I understand my responsibilities now. It’s to take care of my family and myself, sure, but that’s not all. It is also to make sure my neighbors are safe and fed and clothed. It’s to make sure people don’t die unjustly. It’s to make sure there’s room for art in an increasingly demanding capitalistic hellscape. We need to ignore the insurance companies whose large buildings shadow our downtown streets and organizations like the Greater Des Moines Partnership who only care if you’re a warm body that can fill a cube for said insurers until such time they find you expendable. We need to embrace the artists for who they are. I don’t have the ability to do that on my own, sadly, but if the right people run for the offices, we can turn this around.

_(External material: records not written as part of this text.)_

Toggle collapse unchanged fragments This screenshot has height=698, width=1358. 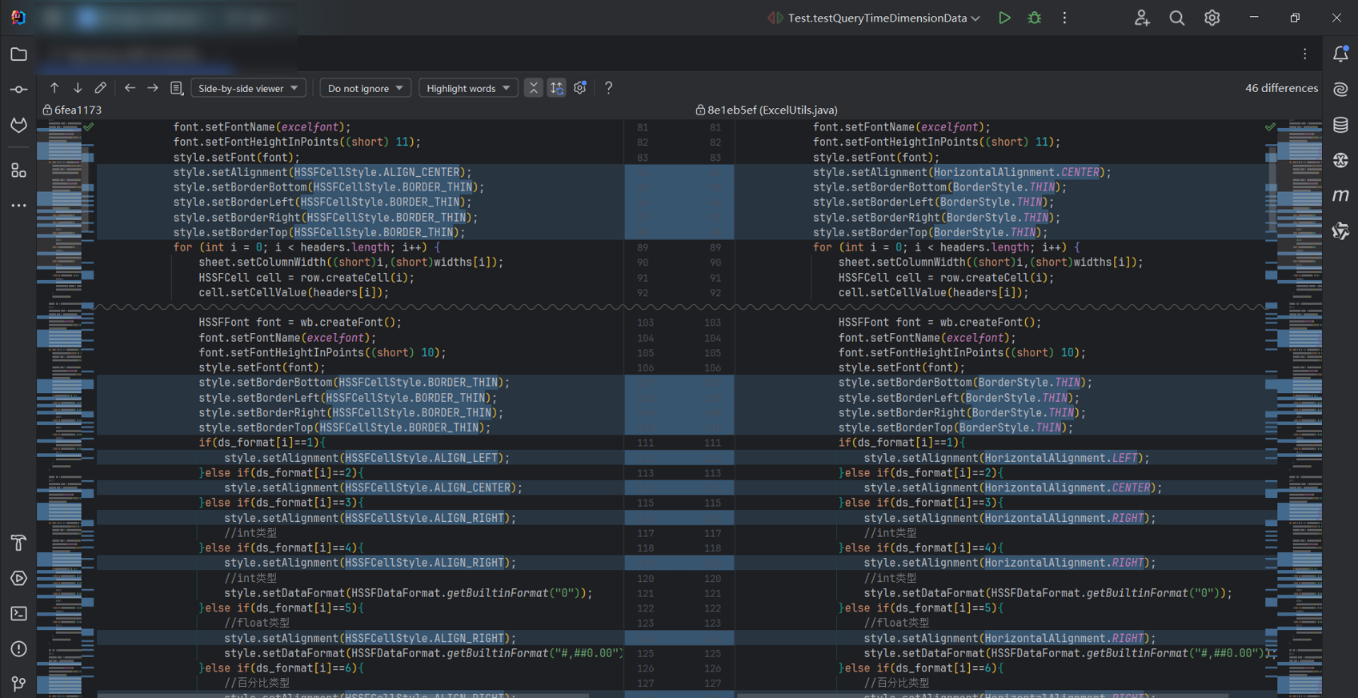(533, 88)
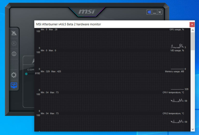Open the MSI Kombustor K icon
The width and height of the screenshot is (199, 135).
(14, 43)
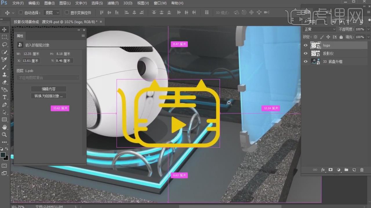This screenshot has height=208, width=371.
Task: Toggle visibility of 投影仪 layer
Action: [x=306, y=53]
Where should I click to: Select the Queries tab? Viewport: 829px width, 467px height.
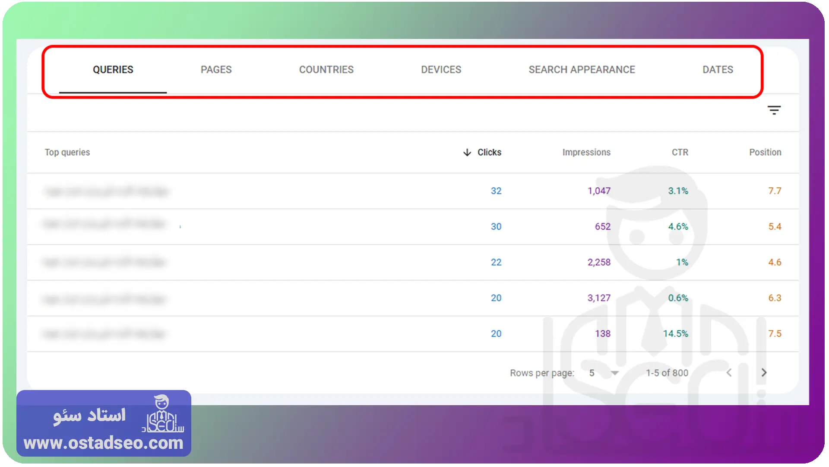coord(113,70)
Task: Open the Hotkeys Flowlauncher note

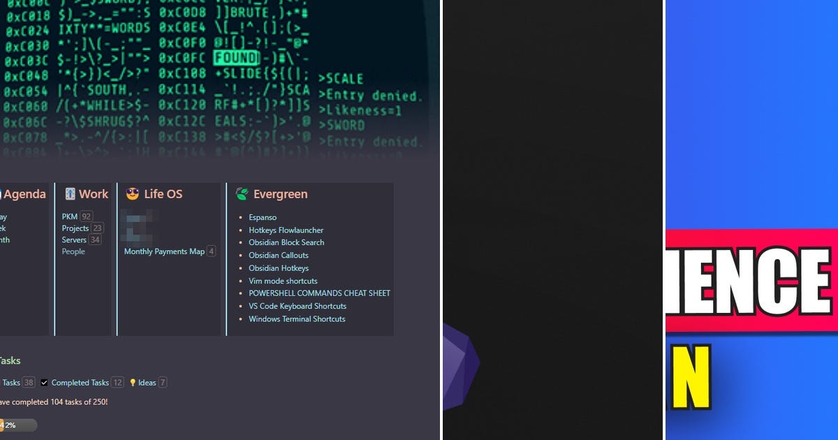Action: coord(286,230)
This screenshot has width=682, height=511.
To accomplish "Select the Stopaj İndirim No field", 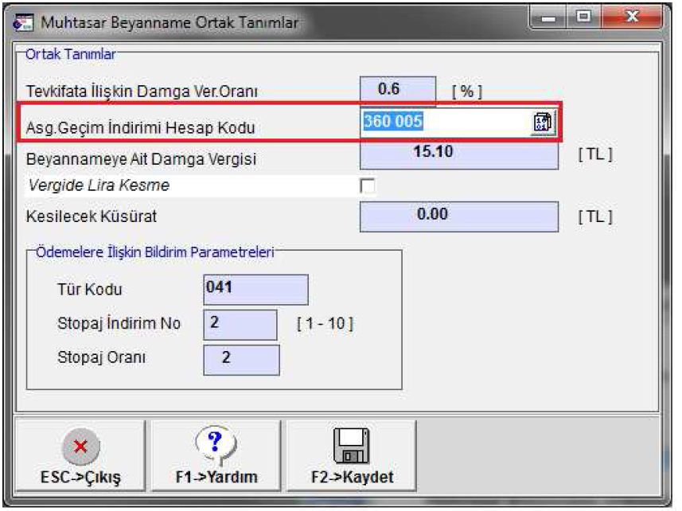I will pyautogui.click(x=240, y=325).
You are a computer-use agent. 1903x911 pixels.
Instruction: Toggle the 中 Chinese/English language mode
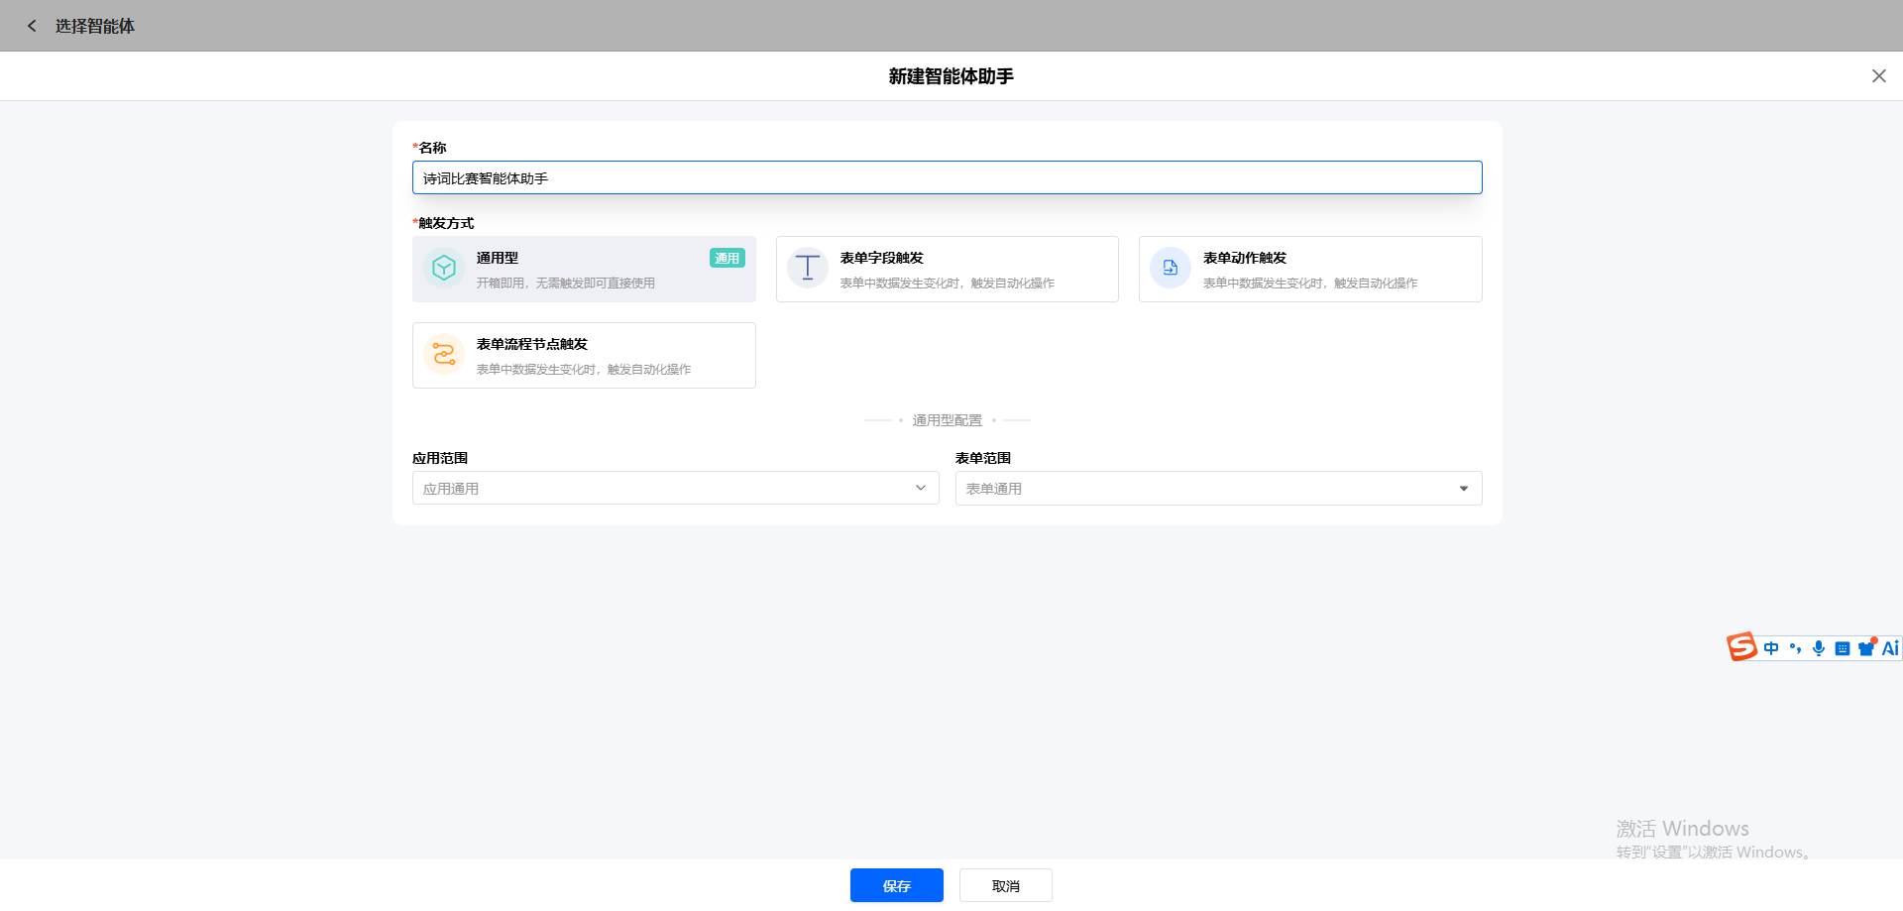click(x=1771, y=648)
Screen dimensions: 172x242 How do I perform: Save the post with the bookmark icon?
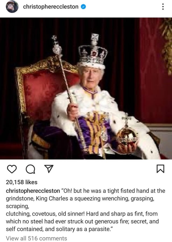click(x=160, y=169)
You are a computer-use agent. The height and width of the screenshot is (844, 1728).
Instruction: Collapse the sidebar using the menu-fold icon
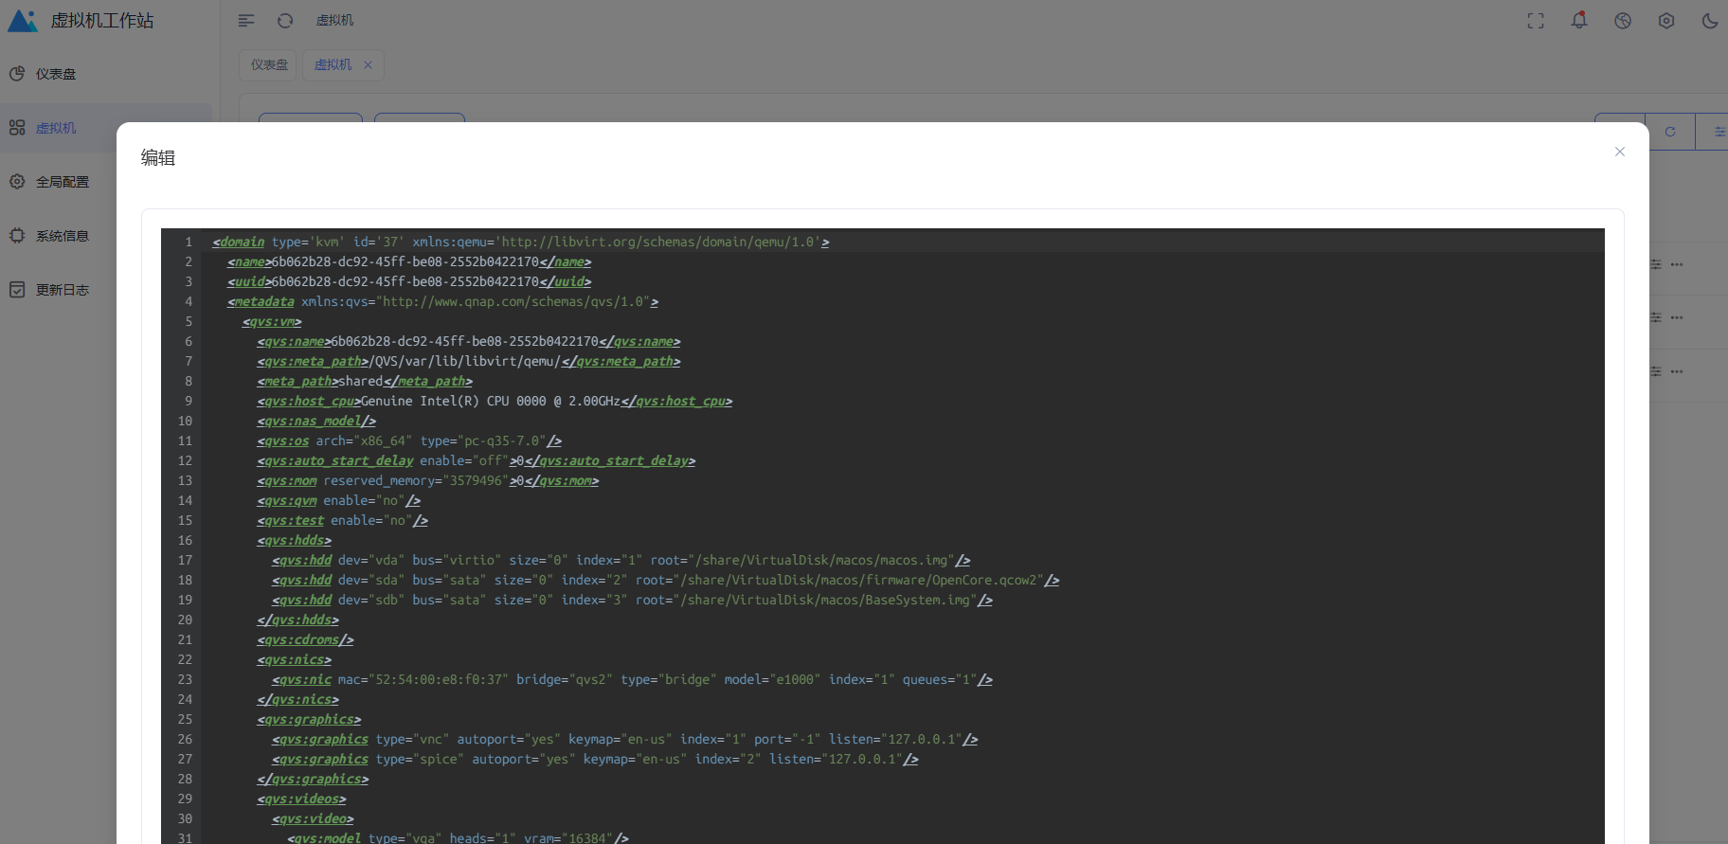[246, 21]
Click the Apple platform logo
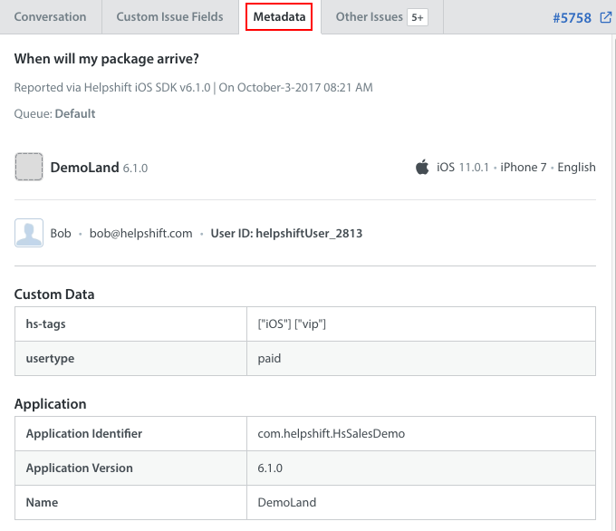 422,167
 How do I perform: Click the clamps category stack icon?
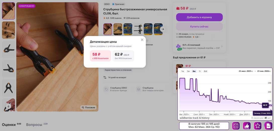tap(139, 89)
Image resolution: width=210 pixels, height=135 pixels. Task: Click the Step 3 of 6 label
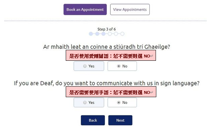[107, 29]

Sure, Iowa is darker red than it was even in 2016, but that shouldn’t discourage us. Borders are irrelevant in the long run. I’ll stick to my city for guidance, if i must grasp for a silver lining, but if we follow those simple things in the above paragraph and really commit, I think that dark hue starts to turn more and more blue. Ousting Donald Trump is a good first step, but we need to have a government that provides for the people in our communities instead of one that enriches big business and hope that everything else comes out in the wash. Wealth should be the result of investing in our community but instead we’re investing in wealth with the hope community is the result and it just doesn’t work that way.

Vaudeville Mews didn’t have to die. This scene didn’t have to suffer. Art can be made for art’s sake. You can come of age at 40, you just have to know what you believe in.

I believe in people. I believe in community. I believe in art. I believe in magic. Because, by god, it sure seems like magic is what it’s going to take.

We were almost there once. We can still get there.

I was almost there once. I can still get there.